Yunanistan’ın Euro 2004 zaferi sonrası futbolda yeni bir dönem başladığını düşünmüş, yeni yüzyıla Rehhagel zihniyetinin hâkim olacağına dair endişe duymuştuk. Aynı dönemde Mourinho’nun da Chelsea’yle sergilediği 1-0 uzmanlığı, kaygıyı artıran bir unsurdu. Yeni asrın bir sonraki 5 yılında durum biraz değişti, Barcelona/İspanya ikilisinin olumlu futbolla aldığı iyi sonuçlar, rüzgârı “savunma çağı”ndan “pas çağı”na çevirdi.
Afrika’2010’sa Barcelona’dan çok Rehhagel’i hatırlatan bir görüntüyle başladı; bir çalım atmadan, üst üste 5 pas yapmadan turnuvayı bitiren takımlar oldu.
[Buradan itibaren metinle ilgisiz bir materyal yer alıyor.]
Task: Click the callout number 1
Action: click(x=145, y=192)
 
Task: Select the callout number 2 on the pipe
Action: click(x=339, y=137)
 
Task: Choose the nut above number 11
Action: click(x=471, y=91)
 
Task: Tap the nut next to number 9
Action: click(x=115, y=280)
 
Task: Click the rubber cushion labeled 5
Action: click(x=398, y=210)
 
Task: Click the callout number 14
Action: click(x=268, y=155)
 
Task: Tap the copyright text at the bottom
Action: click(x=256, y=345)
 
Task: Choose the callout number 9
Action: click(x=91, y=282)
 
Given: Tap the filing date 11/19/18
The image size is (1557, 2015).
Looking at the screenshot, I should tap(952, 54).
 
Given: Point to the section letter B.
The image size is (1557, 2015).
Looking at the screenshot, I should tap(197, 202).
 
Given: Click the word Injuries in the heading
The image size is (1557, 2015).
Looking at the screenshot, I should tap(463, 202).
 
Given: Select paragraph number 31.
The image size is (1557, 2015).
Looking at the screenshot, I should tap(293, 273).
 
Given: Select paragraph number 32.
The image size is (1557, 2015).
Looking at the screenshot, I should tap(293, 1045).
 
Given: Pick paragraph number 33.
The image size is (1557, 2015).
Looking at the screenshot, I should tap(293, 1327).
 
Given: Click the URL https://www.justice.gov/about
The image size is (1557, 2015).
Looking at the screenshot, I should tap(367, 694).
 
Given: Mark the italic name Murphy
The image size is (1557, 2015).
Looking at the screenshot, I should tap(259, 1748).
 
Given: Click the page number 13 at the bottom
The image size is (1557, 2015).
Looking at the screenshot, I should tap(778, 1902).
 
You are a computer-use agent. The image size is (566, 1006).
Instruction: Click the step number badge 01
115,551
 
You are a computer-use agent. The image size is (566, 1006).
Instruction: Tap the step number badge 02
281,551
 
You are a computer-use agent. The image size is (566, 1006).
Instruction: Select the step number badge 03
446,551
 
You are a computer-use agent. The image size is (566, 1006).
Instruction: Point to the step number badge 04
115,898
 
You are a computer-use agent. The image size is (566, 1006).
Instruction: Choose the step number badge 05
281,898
O açıdan da Gana’nın böyle bir ortamda olumlu bir futbol oynaması son derece mutluluk verici. İkinci tur bileti için sadece 1 puana ihtiyaç duyan Afrika temsilcisi, sahaya yine 3 forvetle çıkmaktan imtina etmedi; maçın her anında da skor arayışını sürdürdü. Yenildiler, grubu 4 puanla bitirdiler, (elenebilirlerdi de)… Ama bu Gana’nın Slovenya’yla aynı puanı topladığını göz önüne alınca kısa turnuvaların bazen çok adaletsiz olduğunu düşünmeden edemiyor insan.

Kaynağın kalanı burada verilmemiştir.